Des résultats encourageants, sauf au baccalauréat
Le Conseil interministériel a permis d'examiner les performances enregistrées lors des examens de l'année 2025. « Le Cfee a connu une progression significative avec un taux de réussite de 70,73 %, soit une hausse de 5,2 points par rapport à l'année précédente ». « Le Brevet de fin d'études moyennes (BFEM) affiche également une amélioration notable avec un taux de réussite de 78,59 %, en progression de 4,65 points ». Les examens de la formation professionnelle et technique enregistrent eux aussi une évolution positive avec un taux de réussite de 70,52 %, en hausse de 2,49 points.
En revanche, le baccalauréat demeure le principal sujet de préoccupation des autorités. Son taux de réussite, établi à 47,62 %, révèle selon le gouvernement la nécessité d'engager des réformes structurelles afin d'améliorer durablement les performances des candidats. Le Premier ministre a souligné plusieurs défis persistants touchant notamment la budgétisation des examens, l'autonomie fonctionnelle de l'Office du Baccalauréat, l'élaboration d'un cadre national de certification ainsi que les difficultés liées à l'état civil scolaire.

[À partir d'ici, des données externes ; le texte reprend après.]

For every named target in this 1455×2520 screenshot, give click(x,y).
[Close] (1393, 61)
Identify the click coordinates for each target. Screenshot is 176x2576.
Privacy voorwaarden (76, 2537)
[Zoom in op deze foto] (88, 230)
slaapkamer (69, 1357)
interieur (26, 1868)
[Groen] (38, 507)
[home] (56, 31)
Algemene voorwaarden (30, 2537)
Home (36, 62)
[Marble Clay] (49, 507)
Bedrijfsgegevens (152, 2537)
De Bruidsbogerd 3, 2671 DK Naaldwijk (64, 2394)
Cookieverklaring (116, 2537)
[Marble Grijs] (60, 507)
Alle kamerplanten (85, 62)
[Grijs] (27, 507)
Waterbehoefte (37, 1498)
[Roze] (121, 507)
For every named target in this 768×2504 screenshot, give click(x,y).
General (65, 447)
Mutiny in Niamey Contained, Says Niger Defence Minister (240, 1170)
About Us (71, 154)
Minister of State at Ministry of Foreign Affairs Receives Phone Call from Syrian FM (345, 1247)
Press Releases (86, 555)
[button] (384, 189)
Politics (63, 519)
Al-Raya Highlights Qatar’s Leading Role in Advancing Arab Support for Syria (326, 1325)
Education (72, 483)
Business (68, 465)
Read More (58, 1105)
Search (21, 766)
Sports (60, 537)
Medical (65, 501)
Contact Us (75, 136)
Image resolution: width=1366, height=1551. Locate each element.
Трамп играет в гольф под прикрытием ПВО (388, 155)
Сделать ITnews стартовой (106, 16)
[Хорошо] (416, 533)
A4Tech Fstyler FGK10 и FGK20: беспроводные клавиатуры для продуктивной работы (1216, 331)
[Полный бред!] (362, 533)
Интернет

Une sécurisation renforcée des examens
Afin de garantir le bon déroulement des examens de 2026, Ahmadou Al Aminou Mohamed Lô a demandé une mobilisation de plusieurs départements ministériels. « Les ministères de l'Éducation nationale, de l'Enseignement supérieur, de la Formation professionnelle, des Forces armées, de l'Intérieur, des Collectivités territoriales, de l'Environnement, de l'Énergie, de l'Hydraulique ainsi que du Numérique sont appelés à assurer une sécurisation coordonnée de l'ensemble du processus ». Cette sécurisation concerne les lieux de conception et de stockage des épreuves, leur transport, les centres d'examen, les personnels mobilisés ainsi que les circuits de distribution.
Les autorités administratives et locales devront également veiller à la disponibilité de l'eau, de l'électricité, de la connexion internet et à la prévention des inondations dans les centres d'examen. Le gouvernement entend renforcer la lutte contre la fraude à travers des campagnes de sensibilisation et la mise en place d'un dispositif de récupération sécurisée des téléphones portables et appareils connectés à l'entrée des centres.
Le Premier ministre a demandé au ministre de l'Enseignement supérieur, en collaboration avec le ministère de la Justice, de permettre aux candidats confrontés à des problèmes d'état civil indépendants de leur volonté de participer à la session de remplacement du baccalauréat 2026. Cette mesure vise à éviter que des candidats soient exclus des examens pour des raisons administratives dont ils ne sont pas responsables.
Une meilleure prise en charge des candidats handicapés
Le gouvernement entend renforcer l'inclusion dans le système éducatif. « Les ministres concernés ont reçu instruction d'adapter les épreuves à chaque type de handicap ». Cela passe par « la transcription en braille pour les candidats non-voyants, l'agrandissement des caractères pour les malvoyants ainsi que l'application systématique du tiers temps pédagogique » détaille le texte. Les centres d'examen devront également disposer de dispositifs spécifiques d'accueil et d'accompagnement garantissant l'accessibilité et les aménagements nécessaires.
Vers la digitalisation complète des paiements
Le Premier ministre a demandé « l'achèvement du système de paiement digitalisé des indemnités destinées aux surveillants, correcteurs, examinateurs, secrétaires, superviseurs et autres acteurs impliqués dans les examens ». L'objectif est « d'assurer le versement des avances avant les épreuves et le paiement intégral des indemnités dès la fin des examens ». Dans cette dynamique, le chef du gouvernement a affirmé que la sanctuarisation du budget de l'Éducation nationale constitue désormais une orientation irréversible de l'État.